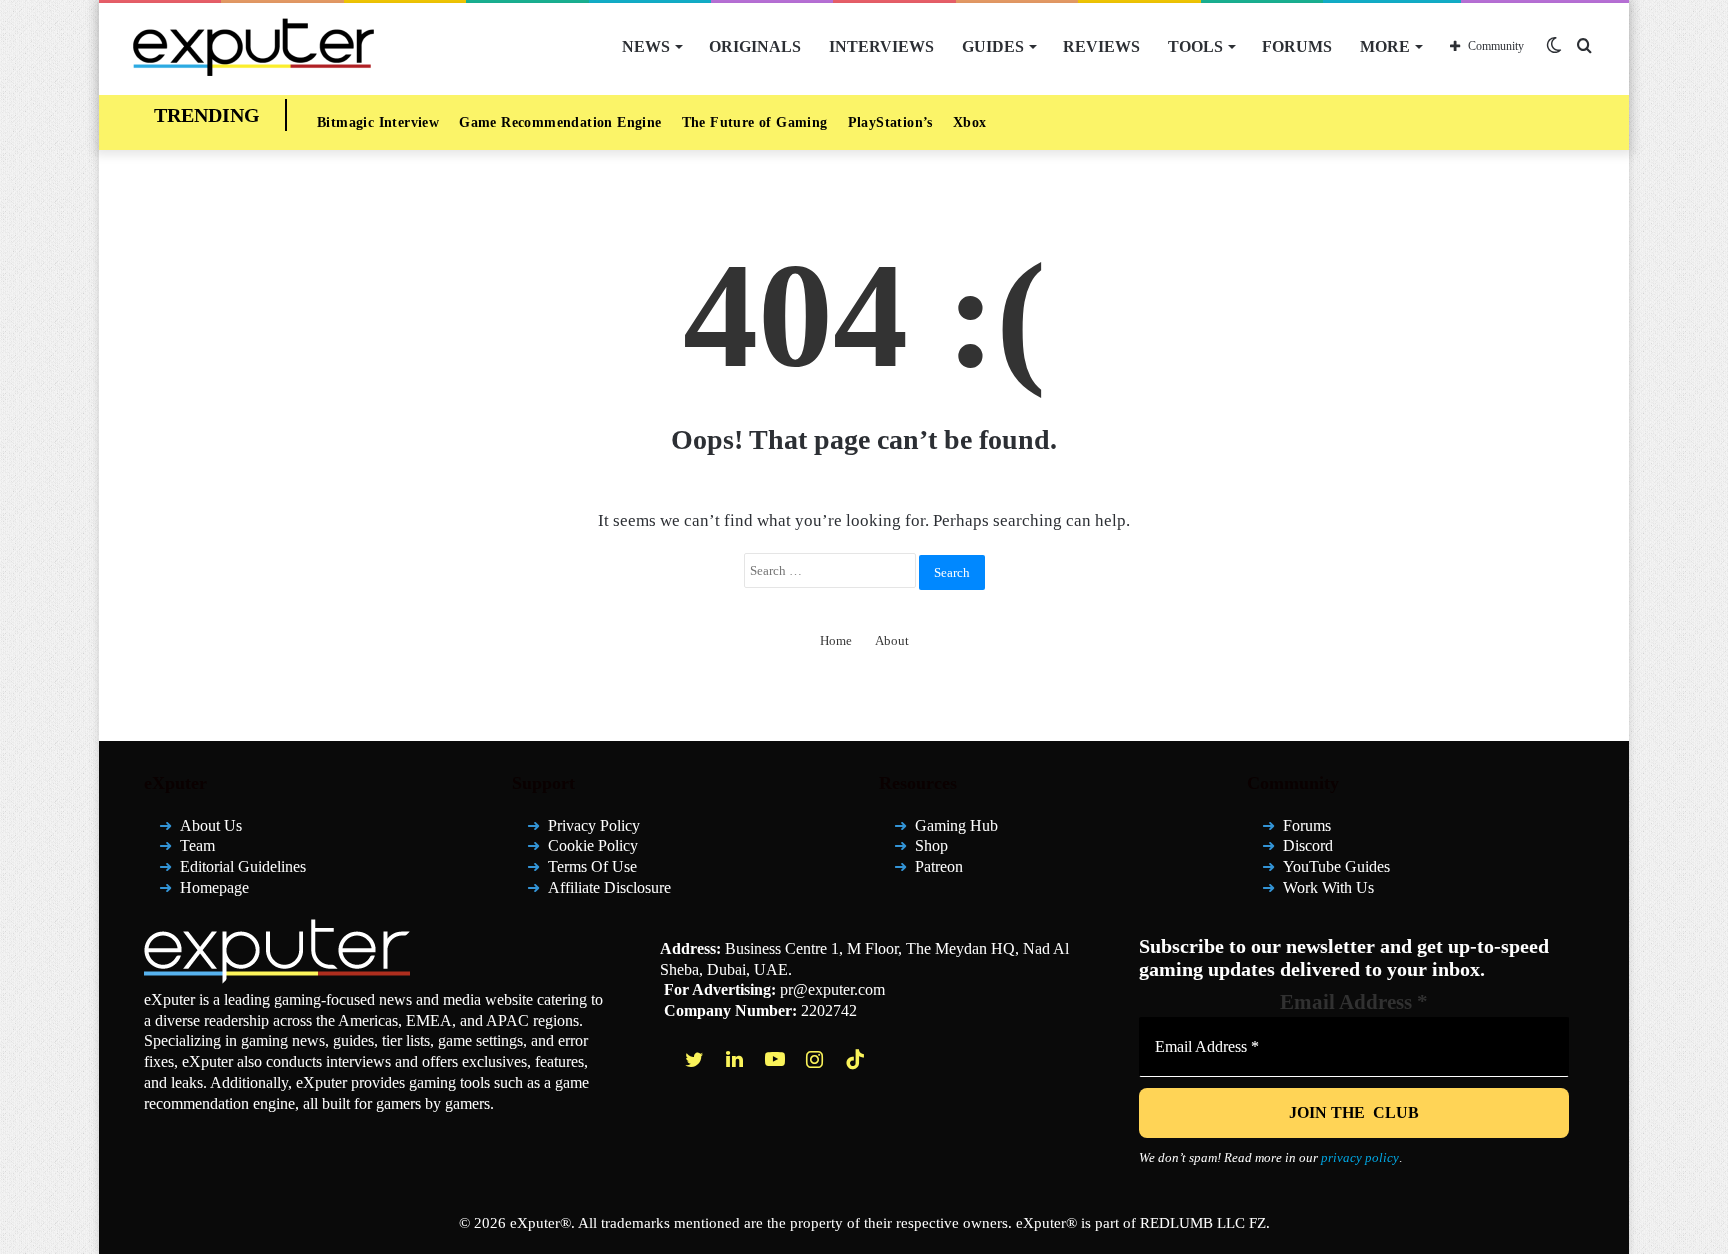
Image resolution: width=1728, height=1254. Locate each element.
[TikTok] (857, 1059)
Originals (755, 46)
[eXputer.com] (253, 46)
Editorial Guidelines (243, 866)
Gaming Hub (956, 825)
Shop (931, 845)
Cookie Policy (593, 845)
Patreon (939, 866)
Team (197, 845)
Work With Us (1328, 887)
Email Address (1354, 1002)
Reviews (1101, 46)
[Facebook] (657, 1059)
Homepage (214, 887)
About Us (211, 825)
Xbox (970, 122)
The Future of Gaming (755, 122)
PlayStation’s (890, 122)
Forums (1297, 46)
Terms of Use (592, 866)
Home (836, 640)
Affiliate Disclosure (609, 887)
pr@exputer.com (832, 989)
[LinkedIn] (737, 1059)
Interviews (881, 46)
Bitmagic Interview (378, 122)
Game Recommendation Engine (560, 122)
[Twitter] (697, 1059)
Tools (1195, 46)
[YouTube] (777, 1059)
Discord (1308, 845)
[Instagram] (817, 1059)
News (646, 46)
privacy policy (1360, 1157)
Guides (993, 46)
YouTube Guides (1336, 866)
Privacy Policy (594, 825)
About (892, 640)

◆ **Aim of the exercise**
Write the lines out verbatim, from the one with "Gaming Hub (956, 825)" through the last line of the entries, and stop there.

◆ **Solution to the exercise**
Gaming Hub (956, 825)
Shop (931, 845)
Cookie Policy (593, 845)
Patreon (939, 866)
Team (197, 845)
Work With Us (1328, 887)
Email Address (1354, 1002)
Reviews (1101, 46)
[Facebook] (657, 1059)
Homepage (214, 887)
About Us (211, 825)
Xbox (970, 122)
The Future of Gaming (755, 122)
PlayStation’s (890, 122)
Forums (1297, 46)
Terms of Use (592, 866)
Home (836, 640)
Affiliate Disclosure (609, 887)
pr@exputer.com (832, 989)
[LinkedIn] (737, 1059)
Interviews (881, 46)
Bitmagic Interview (378, 122)
Game Recommendation Engine (560, 122)
[Twitter] (697, 1059)
Tools (1195, 46)
[YouTube] (777, 1059)
Discord (1308, 845)
[Instagram] (817, 1059)
News (646, 46)
privacy policy (1360, 1157)
Guides (993, 46)
YouTube Guides (1336, 866)
Privacy Policy (594, 825)
About (892, 640)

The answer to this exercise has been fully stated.